‘20,000 Days On Earth’ An Elegant Eerie Look Inside The Cave
Tony DuShane
The new documentary motion picture, 20,000 Days On Earth, presents, in its own elliptical, urbane and virtually singular way, the recent musical recording exploits and staged life excerpts of gloom n’ blues alternative Australian rock crooner Nick Cave. As the title implies, it ostensibly chronicles or, better yet, weaves together a record of his five or so decades of making gothy music magic on this earth and his otherwise life on the outside. The movie moves in and out of what, at times, feels like a lucid dream state. It’s almost as if someone stuck a viewing monitor cable in the back of Cave’s brain, enabling the audience to see little lurid and sweet flashes of his life before our very eyes. Yet, most of 20,000 Days On Earth doesn’t go through the archives like a typical rock documentary would, in a linear rise and fall format, peppered with television interviews and extended performance video. Instead, it achieves what it set out to do: make beautiful cinematic art, while digging deep into Cave’s psyche, rendering what the work and the man are almost all about.
Cave’s voiceover throughout the film provides us an ongoing dialogue with himself. Sometimes, those from his past re-enter his life, especially when he’s driving around Brighton, U.K. alone, essentially, well, thinking. Then, seemingly disembodied voices appear, and, in turn, the people behind those voices sit suddenly in his car, passengers in Cave’s world.
Fellow founder of Nick Cave and the Bad Seeds, Blixa Bargeld, makes his entry in the passenger seat. It’s a conversation that Bad Seeds fans have been waiting to hear for a while.

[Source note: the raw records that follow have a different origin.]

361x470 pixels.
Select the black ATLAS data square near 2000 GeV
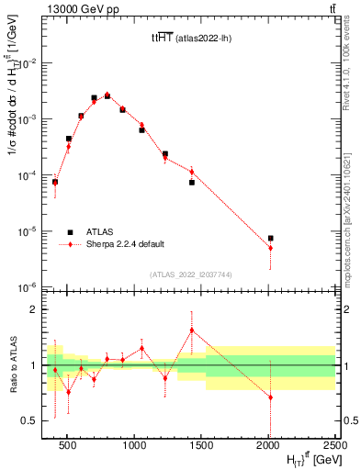[x=270, y=239]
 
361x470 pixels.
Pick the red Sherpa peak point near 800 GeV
[x=107, y=95]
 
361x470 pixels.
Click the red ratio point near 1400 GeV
[x=192, y=330]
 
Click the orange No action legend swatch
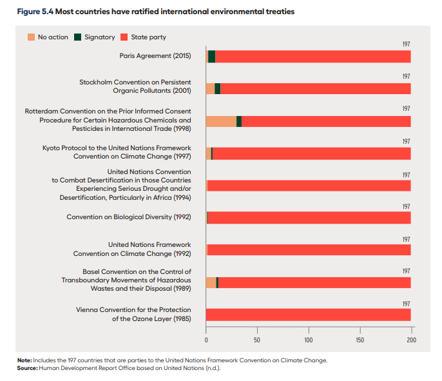pyautogui.click(x=32, y=37)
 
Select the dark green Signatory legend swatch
pyautogui.click(x=78, y=37)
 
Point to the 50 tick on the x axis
pyautogui.click(x=257, y=339)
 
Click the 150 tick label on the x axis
pyautogui.click(x=360, y=339)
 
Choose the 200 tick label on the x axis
pyautogui.click(x=411, y=339)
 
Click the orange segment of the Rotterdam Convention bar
pyautogui.click(x=221, y=121)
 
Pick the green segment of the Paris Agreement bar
pyautogui.click(x=211, y=56)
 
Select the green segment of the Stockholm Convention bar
pyautogui.click(x=217, y=89)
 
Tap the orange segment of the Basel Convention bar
pyautogui.click(x=211, y=282)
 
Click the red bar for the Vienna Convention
pyautogui.click(x=308, y=315)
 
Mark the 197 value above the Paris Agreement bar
pyautogui.click(x=406, y=44)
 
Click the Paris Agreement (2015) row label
pyautogui.click(x=155, y=56)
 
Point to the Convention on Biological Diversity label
pyautogui.click(x=129, y=217)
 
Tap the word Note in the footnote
pyautogui.click(x=24, y=360)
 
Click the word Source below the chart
pyautogui.click(x=27, y=367)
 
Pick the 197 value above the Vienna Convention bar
pyautogui.click(x=406, y=303)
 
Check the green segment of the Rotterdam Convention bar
pyautogui.click(x=239, y=121)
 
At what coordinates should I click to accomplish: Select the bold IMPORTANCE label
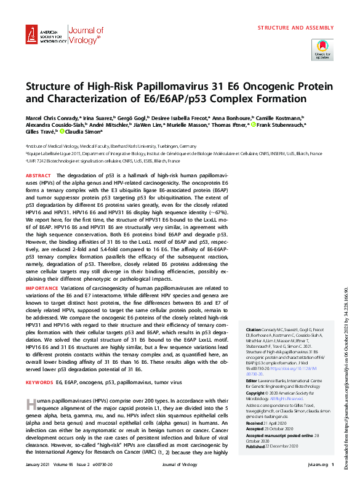pos(41,288)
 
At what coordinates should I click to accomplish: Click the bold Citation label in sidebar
pos(254,330)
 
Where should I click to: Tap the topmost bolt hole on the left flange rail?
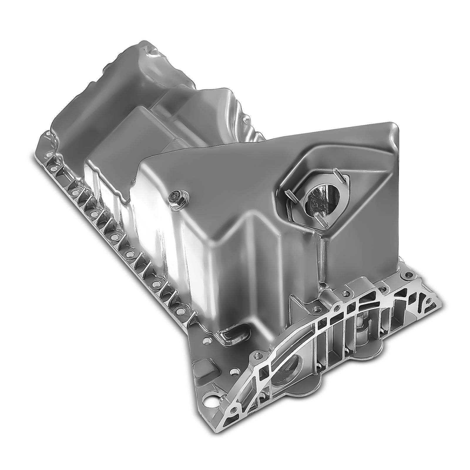(x=47, y=135)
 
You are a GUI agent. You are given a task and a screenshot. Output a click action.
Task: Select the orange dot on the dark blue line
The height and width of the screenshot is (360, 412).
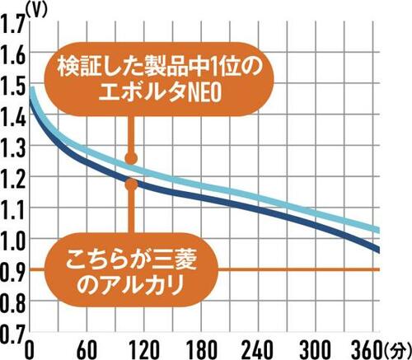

Why did Bargeld leave the Bad Seeds in 2004 after having collaborated for so many years with Cave? Bargeld is frank about his decision, which seemed abrupt at the time, to retire as a Bad Seed. There’s pain in both of their faces that express this dissolution.
Then, pop music chanteuse Kylie Minogue appears. Her duet with Cave, “Where The Wild Roses Grow” hit the charts in 1995, having given The Bad Seeds a wider audience. They laugh about their time together performing and recording. Minogue admits that she had to read a biography on Cave, one of his unauthorized ones, to find out who he was before they met.
An elegant visual tapestry of the tense and the playful, the story of Cave’s true emergence as a person and his reflection on 20,000 days alive is part celebration and part melancholy. Throughout the film, there are intimate jam sessions with fellow Bad Seeds and his current collaborator, Warren Ellis, also enjoys a lot of screen time. For fans, it will be glaringly obvious that Mick Harvey is not part of the film. Harvey left The Bad Seeds in 2009 and was Cave’s longest collaborator in different bands – and incarnations of NCATBS – since they were kids. Cave talks of Harvey, but without a single revelation about how he left or even if it really mattered.
Other topics are brought up in Cave’s periodic therapy sessions, like the early death of his father, lifelong fears and sex. Each seem to make Cave squirm in his chair, as we squirm with him, while dying to know his answers.
Directors Iain Forsyth and Jane Pollard have created an utterly amazing film about Nick Cave. If anyone dared to create another Cave documentary after seeing this film, they would likely fall very short.
20,000 Days On Earth opens on Sept. 26 at the Egyptian Theater and Laemmle Pasadena Playhouse.